December 28, 1996 in Nation/World

Adm Suit Against Mole May Backfire

Associated Press
 

When Archer Daniels Midland Co. learned top executive Mark Whitacre had made secret tapes for an FBI price-fixing probe, the company fought back: It fired Whitacre, accused him of embezzlement and eventually sued him.

But that lawsuit could end up doing more harm than good to the company that calls itself “Supermarket to the world.”

“Generally, employers retaliate against whistle-blowers by firing them or trying to blacklist them, rather than with lawsuits,” says Tom Devine of the Government Accountability Project, a Washington-based group that offers legal help to whistle-blowers.

“The reason is simple: The dirty laundry from the employer gets exposed in the lawsuit.”

In this case, ADM’s pile of dirty laundry is quite large. Thanks to Whitacre’s secret tapes of his fellow ADM executives, the company pleaded guilty in October and agreed to pay $100 million, the largest criminal antitrust fine in history, for its role in two international conspiracies to fix prices and divide up world markets for lysine and citric acid.

Whitacre can use the lawsuit to air other accusations against ADM, including his assertions that he was fired for his FBI work and that top company officials illegally salted away millions of dollars in overseas bank accounts.

ADM’s lawsuit accuses Whitacre of stealing about $9 million from the company in a bogus invoicing scheme. Even if ADM wins, it could suffer even more bad publicity in the process.

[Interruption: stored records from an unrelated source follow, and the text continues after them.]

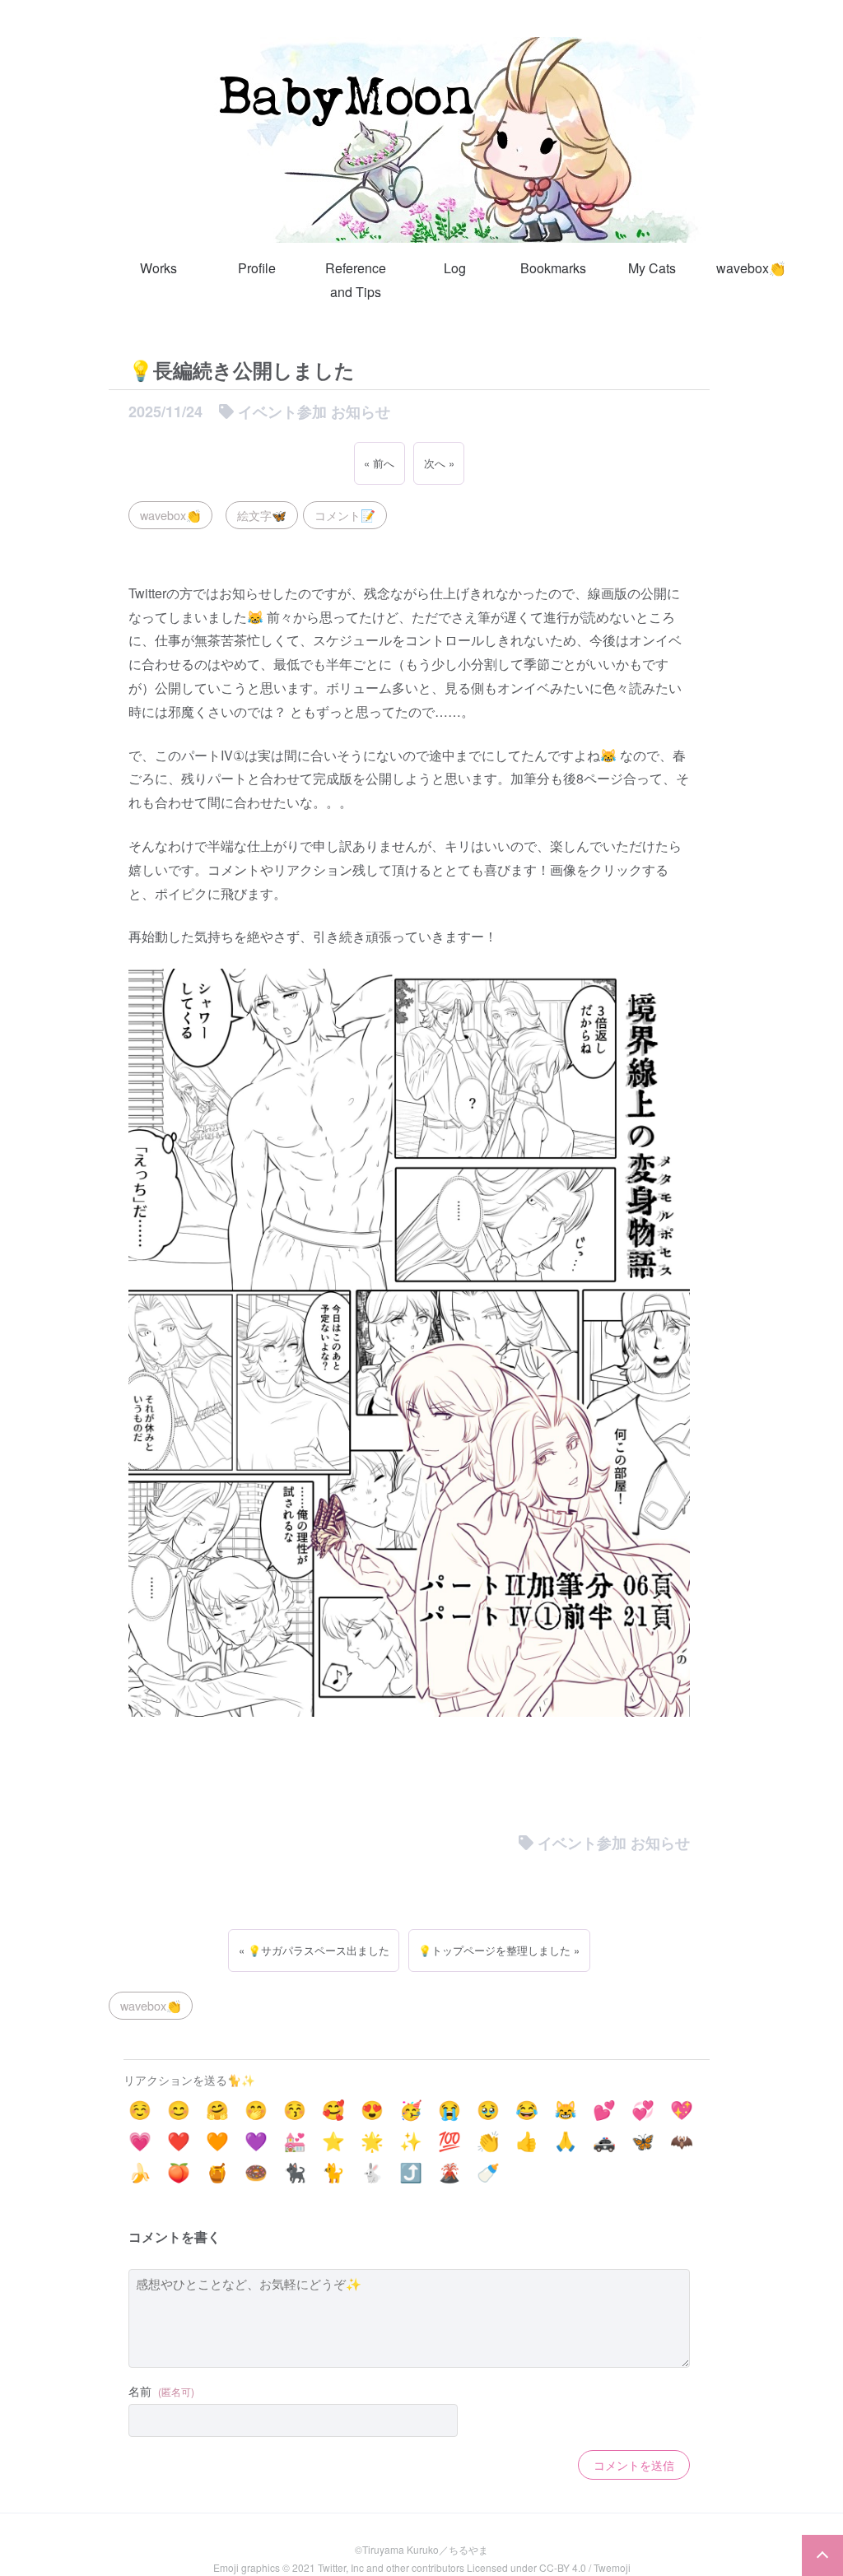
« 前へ (379, 463)
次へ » (439, 463)
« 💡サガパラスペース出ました (314, 1950)
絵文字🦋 (261, 514)
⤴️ (410, 2171)
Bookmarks (553, 267)
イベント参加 (282, 411)
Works (158, 267)
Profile (257, 267)
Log (455, 267)
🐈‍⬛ (294, 2171)
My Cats (652, 267)
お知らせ (360, 411)
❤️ (178, 2140)
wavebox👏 (750, 267)
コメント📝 (344, 514)
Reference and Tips (355, 279)
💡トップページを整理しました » (499, 1950)
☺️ (139, 2108)
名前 (161, 2391)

“If I represented them (ADM), I’d settle the case early,” said University of Illinois law professor Elaine Shoben. “As a matter of public policy, you shouldn’t allow suits against people who reveal illegality.”

But the lawsuit provides possible pitfalls for Whitacre as well. Whitacre, who pleaded innocent last week to a federal price-fixing indictment, could have problems swaying a jury by arguing the ADM payments were authorized.

“Even if what he says is true and this money is off-the-books compensation approved by management, that still doesn’t make it right,” Risser said. “It still sounds pretty sleazy.”